What the task asks » Transcribe the listing below in its entirety.

Listed records »
BEGIN

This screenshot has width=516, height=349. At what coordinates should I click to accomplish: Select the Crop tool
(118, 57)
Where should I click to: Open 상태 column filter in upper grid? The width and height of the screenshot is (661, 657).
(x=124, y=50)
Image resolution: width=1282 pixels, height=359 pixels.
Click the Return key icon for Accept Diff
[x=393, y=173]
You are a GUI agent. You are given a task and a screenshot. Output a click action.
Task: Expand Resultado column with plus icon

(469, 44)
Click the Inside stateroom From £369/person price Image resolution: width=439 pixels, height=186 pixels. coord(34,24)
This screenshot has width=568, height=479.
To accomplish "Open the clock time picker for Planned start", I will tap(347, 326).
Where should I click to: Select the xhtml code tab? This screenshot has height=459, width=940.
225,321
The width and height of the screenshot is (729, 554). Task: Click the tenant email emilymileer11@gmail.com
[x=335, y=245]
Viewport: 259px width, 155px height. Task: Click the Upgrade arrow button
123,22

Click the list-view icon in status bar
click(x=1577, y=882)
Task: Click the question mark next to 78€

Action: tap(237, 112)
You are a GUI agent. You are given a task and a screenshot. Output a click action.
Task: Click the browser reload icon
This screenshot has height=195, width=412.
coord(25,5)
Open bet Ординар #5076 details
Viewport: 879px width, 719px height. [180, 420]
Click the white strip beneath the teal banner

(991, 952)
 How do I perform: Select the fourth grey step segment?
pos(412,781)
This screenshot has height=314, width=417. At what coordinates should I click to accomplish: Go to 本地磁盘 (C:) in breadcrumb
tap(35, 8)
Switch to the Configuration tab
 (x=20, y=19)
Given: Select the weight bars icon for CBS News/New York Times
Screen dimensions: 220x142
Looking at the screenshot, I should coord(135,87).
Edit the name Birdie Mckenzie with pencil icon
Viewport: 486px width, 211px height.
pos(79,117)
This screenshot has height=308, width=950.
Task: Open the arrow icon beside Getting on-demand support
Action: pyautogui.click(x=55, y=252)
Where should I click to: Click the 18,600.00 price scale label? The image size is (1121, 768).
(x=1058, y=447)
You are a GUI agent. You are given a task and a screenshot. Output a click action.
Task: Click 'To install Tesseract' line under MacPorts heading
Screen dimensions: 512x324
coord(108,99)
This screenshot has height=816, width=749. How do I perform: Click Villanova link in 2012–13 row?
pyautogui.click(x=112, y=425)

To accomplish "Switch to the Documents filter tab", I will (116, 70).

END

Result below »
This screenshot has width=516, height=349. At what coordinates should I click to accomplish: Select the Crop tool
(118, 57)
Where should I click to: Open 상태 column filter in upper grid? The width and height of the screenshot is (661, 657).
(x=124, y=50)
Image resolution: width=1282 pixels, height=359 pixels.
Click the Return key icon for Accept Diff
[x=393, y=173]
You are a GUI agent. You are given a task and a screenshot. Output a click action.
Task: Expand Resultado column with plus icon

(469, 44)
Click the Inside stateroom From £369/person price Image resolution: width=439 pixels, height=186 pixels. coord(34,24)
This screenshot has width=568, height=479.
To accomplish "Open the clock time picker for Planned start", I will tap(347, 326).
Where should I click to: Select the xhtml code tab? This screenshot has height=459, width=940.
225,321
The width and height of the screenshot is (729, 554). Task: Click the tenant email emilymileer11@gmail.com
[x=335, y=245]
Viewport: 259px width, 155px height. Task: Click the Upgrade arrow button
123,22

Click the list-view icon in status bar
click(x=1577, y=882)
Task: Click the question mark next to 78€

Action: tap(237, 112)
You are a GUI agent. You are given a task and a screenshot. Output a click action.
Task: Click the browser reload icon
This screenshot has height=195, width=412.
coord(25,5)
Open bet Ординар #5076 details
Viewport: 879px width, 719px height. [180, 420]
Click the white strip beneath the teal banner

(991, 952)
 How do I perform: Select the fourth grey step segment?
pos(412,781)
This screenshot has height=314, width=417. At what coordinates should I click to accomplish: Go to 本地磁盘 (C:) in breadcrumb
tap(35, 8)
Switch to the Configuration tab
 (x=20, y=19)
Given: Select the weight bars icon for CBS News/New York Times
Screen dimensions: 220x142
Looking at the screenshot, I should coord(135,87).
Edit the name Birdie Mckenzie with pencil icon
Viewport: 486px width, 211px height.
pos(79,117)
This screenshot has height=308, width=950.
Task: Open the arrow icon beside Getting on-demand support
Action: pyautogui.click(x=55, y=252)
Where should I click to: Click the 18,600.00 price scale label? The image size is (1121, 768).
(x=1058, y=447)
You are a GUI agent. You are given a task and a screenshot. Output a click action.
Task: Click 'To install Tesseract' line under MacPorts heading
Screen dimensions: 512x324
coord(108,99)
This screenshot has height=816, width=749. How do I perform: Click Villanova link in 2012–13 row?
pyautogui.click(x=112, y=425)

To accomplish "Switch to the Documents filter tab", I will (116, 70).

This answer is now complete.